Conservation Status: IUCN
They are found in the Solomon Islands and Papua New Guinea, Buka Island and Bougainville Island. The Solomon Islands lie east of Papua New Guinea and cover more than 1.35 million square kilometres of the South Pacific and consist of a double chain of 922 islands. They have the highest diversity of terrestrial vertebrate species of all Pacific Island nations, with the exception of Papua New Guinea.
The Solomon Island leaf frog lives in the rainforests of tropical lowland and montane forests, where there is little standing water. The climate is tropical and sub-tropical, with moist broadleaf forests. It is a forest floor dweller, in leaf litter, although it has been found up to 700 m above sea level. It is also able to tolerate a wide range of habitats, and so it can live in secondary forest, rural gardens, and other degraded areas.
Insects and small vertebrates including small frogs. This frog has a “sit and wait” feeding technique – it will lunge at prey and swallow it whole.
These frogs are one of the few species that do not undergo metamorphosis outside the egg - there is no tadpole phase. The female buries eggs in small hollows at the base of trees.
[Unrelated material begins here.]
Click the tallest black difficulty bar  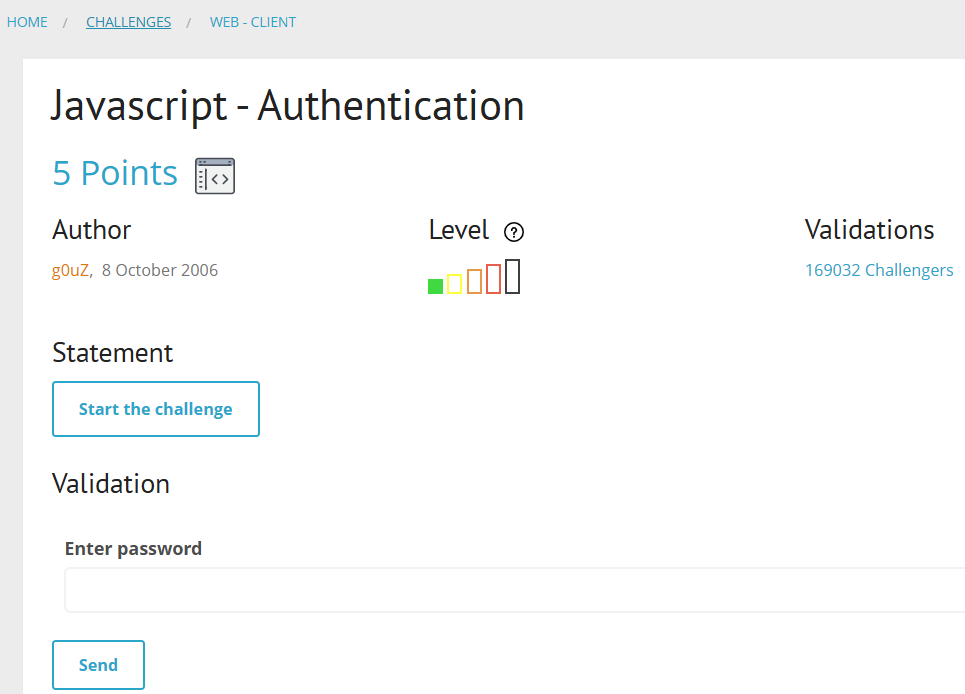click(x=512, y=276)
The pea sized eggs, which have a clear outer gel, hatch in one month as fully developed baby frogs about 0.6cm long. The eggs are transparent enough that you can see the developing frog in the egg. They appear to breed on and off all year.
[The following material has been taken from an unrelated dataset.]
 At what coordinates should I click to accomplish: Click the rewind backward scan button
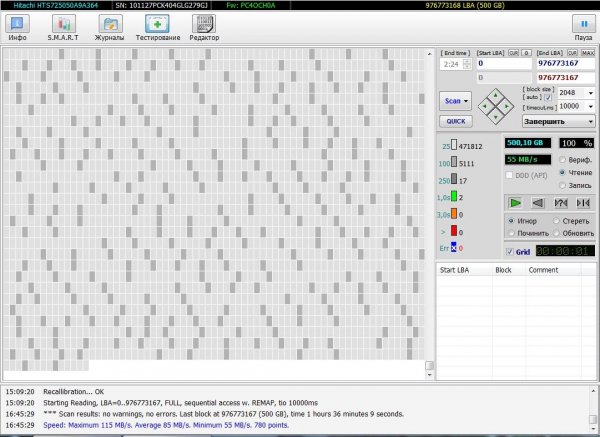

Camouflage: Their pointed snout, projections over eyes and ridged veins over back and earthy brown colours give the appearance of a leaf allowing them to wait for their prey while being camouflaged from predators. They have a loud bark-like call to mark territory and find mates. They are nocturnal.
Threats to Survival:
The population is stable and abundant as they adapt to a wide range of habitats. They have been exported in large numbers, especially to Europe for the pet trade. The Solomon Islands government is formulating legislation to control export of this frog. Habitat loss is a threat, as large areas of the naturally limited natural forest below 400 m have been logged, or are planned to be logged or cleared for subsistence agriculture. Human population growth is high, creating pressures to clear land.